There are about 1000 commercial fish species, but in aquaculture fewer than 10 species dominate global production.
So, despite all the choices we have as consumers nowadays, we’re actually eating with less diversity. With so many choices, people make none – they go with the safe: the Big Mac, the can of tuna, the Billy bookcase.
The funny thing is, research into happiness tells us that one of the universal experiences that delights humans is novelty – the new and surprising – which might be why so many of us get a buzz from travelling and foreign cultures (apart from the airports and shopping centres).
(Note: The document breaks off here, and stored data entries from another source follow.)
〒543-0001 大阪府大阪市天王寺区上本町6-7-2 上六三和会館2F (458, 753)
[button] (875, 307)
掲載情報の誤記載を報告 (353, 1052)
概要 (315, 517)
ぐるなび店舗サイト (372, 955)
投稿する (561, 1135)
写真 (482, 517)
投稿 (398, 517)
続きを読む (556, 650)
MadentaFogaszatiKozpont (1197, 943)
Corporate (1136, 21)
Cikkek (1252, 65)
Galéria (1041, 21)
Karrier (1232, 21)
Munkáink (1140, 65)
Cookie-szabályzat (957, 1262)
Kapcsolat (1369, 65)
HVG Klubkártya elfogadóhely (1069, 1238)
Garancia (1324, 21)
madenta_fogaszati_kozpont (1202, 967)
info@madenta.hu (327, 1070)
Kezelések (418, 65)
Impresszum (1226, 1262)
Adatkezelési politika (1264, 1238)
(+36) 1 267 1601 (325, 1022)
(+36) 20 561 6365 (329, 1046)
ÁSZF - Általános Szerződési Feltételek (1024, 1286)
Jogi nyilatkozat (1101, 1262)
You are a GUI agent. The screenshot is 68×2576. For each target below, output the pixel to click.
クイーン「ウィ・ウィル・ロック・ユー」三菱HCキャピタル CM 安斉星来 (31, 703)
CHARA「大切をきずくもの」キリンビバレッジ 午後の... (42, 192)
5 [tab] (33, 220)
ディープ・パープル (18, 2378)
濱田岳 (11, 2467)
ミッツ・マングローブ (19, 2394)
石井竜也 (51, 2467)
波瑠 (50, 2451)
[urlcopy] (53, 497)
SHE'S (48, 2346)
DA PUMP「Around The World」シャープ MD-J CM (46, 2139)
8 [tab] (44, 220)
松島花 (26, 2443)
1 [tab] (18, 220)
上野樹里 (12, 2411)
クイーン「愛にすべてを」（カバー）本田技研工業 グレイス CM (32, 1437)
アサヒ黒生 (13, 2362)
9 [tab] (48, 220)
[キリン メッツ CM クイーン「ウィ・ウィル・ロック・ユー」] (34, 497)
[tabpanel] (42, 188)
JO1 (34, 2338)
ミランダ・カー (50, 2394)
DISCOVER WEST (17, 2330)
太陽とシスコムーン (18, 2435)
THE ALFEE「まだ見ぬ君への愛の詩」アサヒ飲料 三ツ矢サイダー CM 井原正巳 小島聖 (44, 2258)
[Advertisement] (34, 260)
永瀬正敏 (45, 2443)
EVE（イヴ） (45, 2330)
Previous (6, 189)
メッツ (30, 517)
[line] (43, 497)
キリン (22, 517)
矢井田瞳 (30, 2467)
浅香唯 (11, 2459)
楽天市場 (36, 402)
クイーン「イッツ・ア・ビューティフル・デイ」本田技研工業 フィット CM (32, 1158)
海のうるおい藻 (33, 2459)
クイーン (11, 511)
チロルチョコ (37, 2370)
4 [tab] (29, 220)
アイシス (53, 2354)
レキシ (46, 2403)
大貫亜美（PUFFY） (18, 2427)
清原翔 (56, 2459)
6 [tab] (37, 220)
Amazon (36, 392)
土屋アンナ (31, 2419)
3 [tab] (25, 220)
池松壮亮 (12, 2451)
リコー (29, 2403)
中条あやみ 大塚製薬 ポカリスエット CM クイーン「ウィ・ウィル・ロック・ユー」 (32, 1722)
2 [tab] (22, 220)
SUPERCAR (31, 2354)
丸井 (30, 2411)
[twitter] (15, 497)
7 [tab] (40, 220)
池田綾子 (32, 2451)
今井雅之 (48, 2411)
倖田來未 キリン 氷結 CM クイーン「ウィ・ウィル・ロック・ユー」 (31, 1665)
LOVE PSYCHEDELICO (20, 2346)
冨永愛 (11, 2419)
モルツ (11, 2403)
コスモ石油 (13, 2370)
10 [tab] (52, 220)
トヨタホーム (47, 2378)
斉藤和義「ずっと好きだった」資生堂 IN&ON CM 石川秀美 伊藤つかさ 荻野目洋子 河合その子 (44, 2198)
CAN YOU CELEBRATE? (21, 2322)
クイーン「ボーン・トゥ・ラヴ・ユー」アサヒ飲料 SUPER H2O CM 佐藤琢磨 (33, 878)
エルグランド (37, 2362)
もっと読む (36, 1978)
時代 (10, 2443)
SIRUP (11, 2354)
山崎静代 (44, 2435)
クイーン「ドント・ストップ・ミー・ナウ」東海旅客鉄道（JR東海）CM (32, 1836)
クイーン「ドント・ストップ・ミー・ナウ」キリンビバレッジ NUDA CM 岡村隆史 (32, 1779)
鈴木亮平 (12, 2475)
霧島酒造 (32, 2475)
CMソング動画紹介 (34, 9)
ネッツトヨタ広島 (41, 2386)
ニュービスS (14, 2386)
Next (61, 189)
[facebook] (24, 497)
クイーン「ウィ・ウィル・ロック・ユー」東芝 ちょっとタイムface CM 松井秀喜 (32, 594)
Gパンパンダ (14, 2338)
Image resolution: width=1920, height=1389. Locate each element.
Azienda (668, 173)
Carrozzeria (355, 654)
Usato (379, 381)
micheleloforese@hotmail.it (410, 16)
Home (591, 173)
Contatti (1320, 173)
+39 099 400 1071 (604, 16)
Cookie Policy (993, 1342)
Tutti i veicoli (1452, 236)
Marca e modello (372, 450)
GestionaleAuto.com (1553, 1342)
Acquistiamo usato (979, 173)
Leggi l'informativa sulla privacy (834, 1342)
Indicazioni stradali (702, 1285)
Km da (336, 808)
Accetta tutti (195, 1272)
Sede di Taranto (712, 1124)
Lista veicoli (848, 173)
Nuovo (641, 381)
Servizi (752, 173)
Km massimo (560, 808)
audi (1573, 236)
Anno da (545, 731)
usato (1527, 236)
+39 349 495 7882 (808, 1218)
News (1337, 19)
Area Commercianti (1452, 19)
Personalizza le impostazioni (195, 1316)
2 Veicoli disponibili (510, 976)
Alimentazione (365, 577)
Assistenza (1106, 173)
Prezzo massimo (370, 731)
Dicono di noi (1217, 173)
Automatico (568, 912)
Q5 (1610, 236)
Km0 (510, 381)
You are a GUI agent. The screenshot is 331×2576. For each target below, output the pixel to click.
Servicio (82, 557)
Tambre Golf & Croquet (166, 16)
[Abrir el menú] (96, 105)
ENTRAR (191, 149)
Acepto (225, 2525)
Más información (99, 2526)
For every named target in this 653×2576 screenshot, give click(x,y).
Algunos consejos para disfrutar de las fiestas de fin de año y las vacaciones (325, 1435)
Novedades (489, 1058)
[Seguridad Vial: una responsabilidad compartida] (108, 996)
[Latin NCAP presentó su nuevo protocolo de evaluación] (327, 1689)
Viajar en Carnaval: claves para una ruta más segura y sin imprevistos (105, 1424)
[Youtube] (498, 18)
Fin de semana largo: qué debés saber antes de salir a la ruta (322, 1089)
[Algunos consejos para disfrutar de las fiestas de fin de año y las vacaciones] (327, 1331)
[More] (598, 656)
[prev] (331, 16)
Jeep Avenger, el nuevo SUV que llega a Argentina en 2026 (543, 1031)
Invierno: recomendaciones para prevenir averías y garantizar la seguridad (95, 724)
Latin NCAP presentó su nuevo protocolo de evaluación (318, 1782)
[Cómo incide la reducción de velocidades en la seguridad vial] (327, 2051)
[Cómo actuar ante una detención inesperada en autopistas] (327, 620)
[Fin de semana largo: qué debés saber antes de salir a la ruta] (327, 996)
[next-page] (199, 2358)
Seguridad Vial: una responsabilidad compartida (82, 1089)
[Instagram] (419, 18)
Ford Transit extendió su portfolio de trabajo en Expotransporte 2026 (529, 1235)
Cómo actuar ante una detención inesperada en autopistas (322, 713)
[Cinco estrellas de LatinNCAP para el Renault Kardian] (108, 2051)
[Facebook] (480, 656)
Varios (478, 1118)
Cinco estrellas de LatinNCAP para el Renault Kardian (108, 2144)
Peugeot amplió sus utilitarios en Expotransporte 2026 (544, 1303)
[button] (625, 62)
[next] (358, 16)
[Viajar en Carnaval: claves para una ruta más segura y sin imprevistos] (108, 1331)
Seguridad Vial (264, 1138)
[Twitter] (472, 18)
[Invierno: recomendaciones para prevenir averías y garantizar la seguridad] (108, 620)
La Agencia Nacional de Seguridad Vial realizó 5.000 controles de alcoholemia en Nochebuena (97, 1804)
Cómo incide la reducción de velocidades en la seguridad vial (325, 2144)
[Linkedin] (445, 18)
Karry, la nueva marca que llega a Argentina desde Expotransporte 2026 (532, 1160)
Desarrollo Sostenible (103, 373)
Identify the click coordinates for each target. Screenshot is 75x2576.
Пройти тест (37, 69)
In our day-to-day life, though, we eschew the different and the bizarre because we don’t want any ugly surprises in case it disrupts our sleepwalking.
However, if you avoid surprises altogether, you miss out on the pleasant ones as well – such as new foods, music or an author who comes from left field and enlarges your perspective beyond that which you were certain of yesterday.
So why do we do it?
Well, I reckon you can never underestimate the laziness of an Aussie.
I can’t imagine how hard it would be to stage a revolution in this country. Half the rebels would want to know if there’d be parking, while the rest would demand refill stations for their water bottles so they could stay hydrated.
At least we wouldn’t need uniforms; we’d all be dressed the same already.